TransferWise announced a $25M funding round last week, with investors including Richard Branson, Peter Thiel’s Valar Ventures, IA Ventures, and Index Ventures. The London-based startup aims to disrupt the remittance market by offering lower fees. They do this by operating a peer-to-peer (P2P) transfer model, where money destined for transfer does not actually leave each country unnecessarily (i.e. rearranging cash from other transactions in the same country). Software automation and the absence of physical branches also allow them to pass on cost-savings to the consumer. Consumers are also offered a mobile app (iOS and Android). Co-founder, Taavet Hinrikus, was the first employee at Skype.
The model makes sense, but an obvious problem is the imbalance of fund flows. This does not seem to be a major problem for TransferWise at the moment given their relatively low volumes (the company has processed $1.36B worth of transactions in total, in a market where $4T is processed daily). In an interview with Hinrikus, he talked about how there are always fund flows back to the country and they “just need to find the money flow” (source). A more pressing problem would be liquidity, given how TransferWise is essentially operating a marketplace. The company addresses this problem by tapping on the financial markets to buy missing currency.

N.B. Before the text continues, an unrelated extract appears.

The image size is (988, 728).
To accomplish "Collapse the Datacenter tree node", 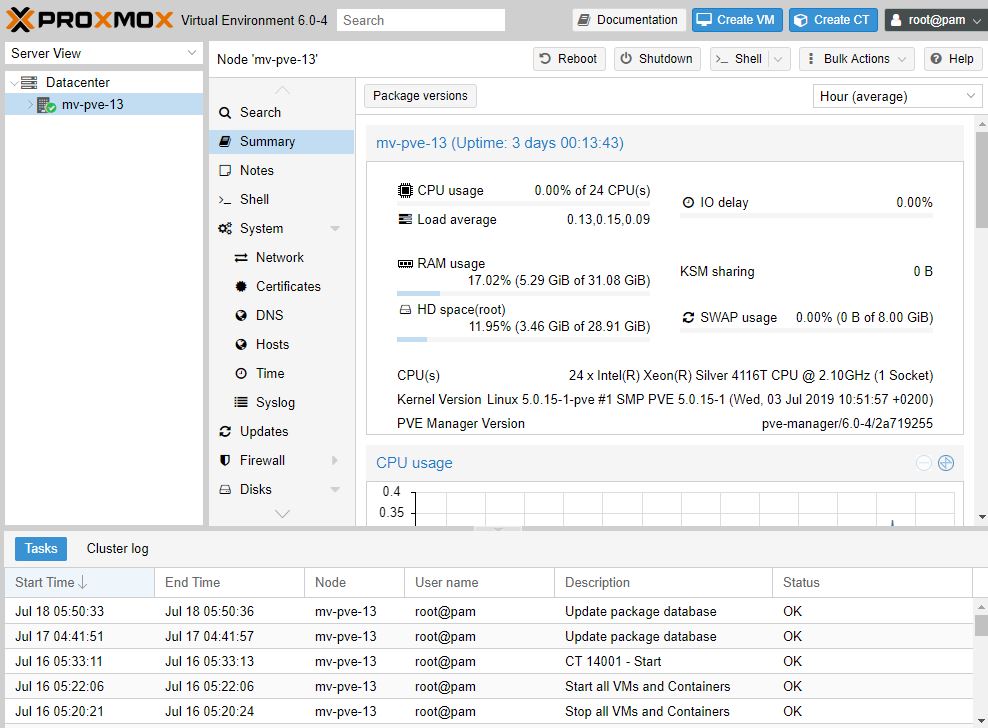I will pyautogui.click(x=13, y=83).

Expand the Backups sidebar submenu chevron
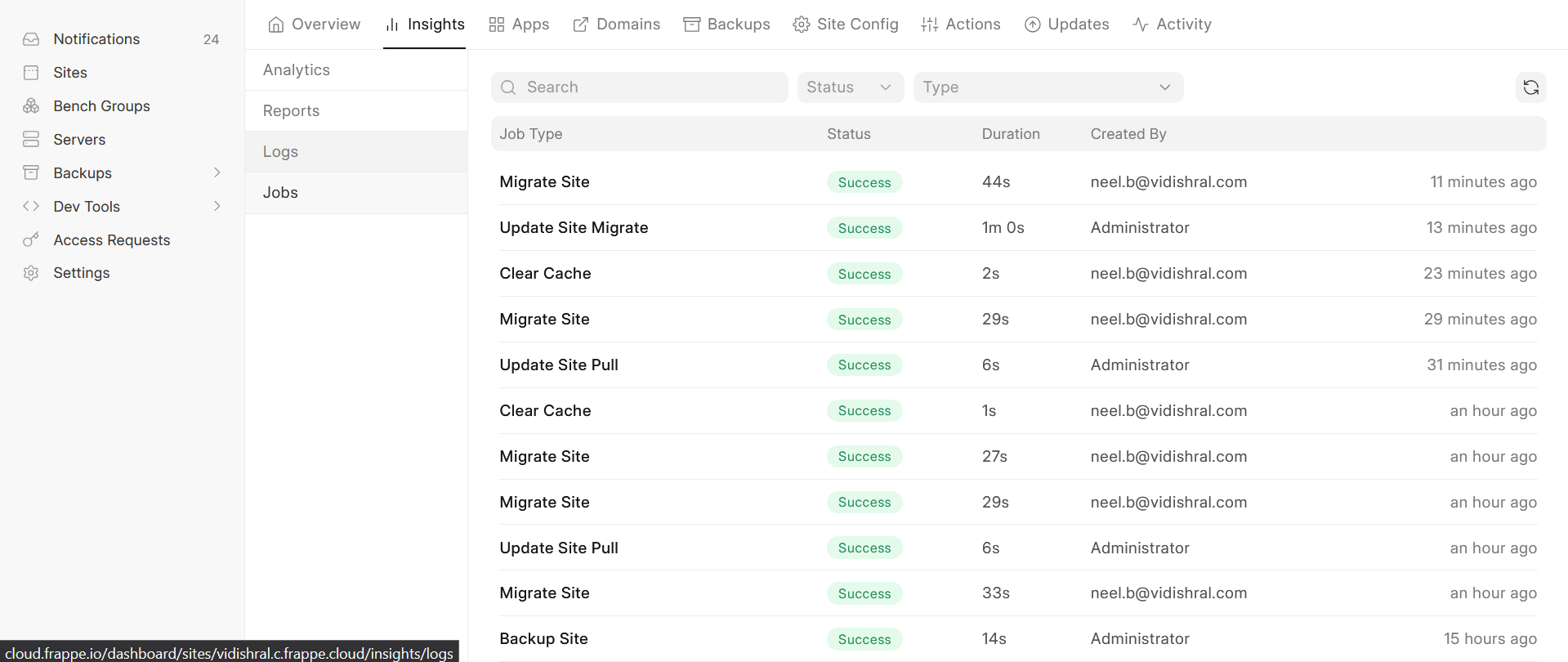217,173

Short-term marketplace liquidity issues aside, it would be interesting to see how sustainable the P2P model will be as TransferWise gets bigger and the effect of currency imbalance becomes more pronounced. TransferWise would have to resort to financial markets to fill the gap and lose the cost-advantage of the P2P model, or keep fund flows balanced but limit market growth. The latter option does not sound too bad considering how the pie for international money transfer is huge and there are existing inefficiencies in remittances that TransferWise could iron out. TransferWise could thrive in a way similar to Southwest Airlines — limited operations to a profitable sub-sector, competitive cost structure, and a superior user experience.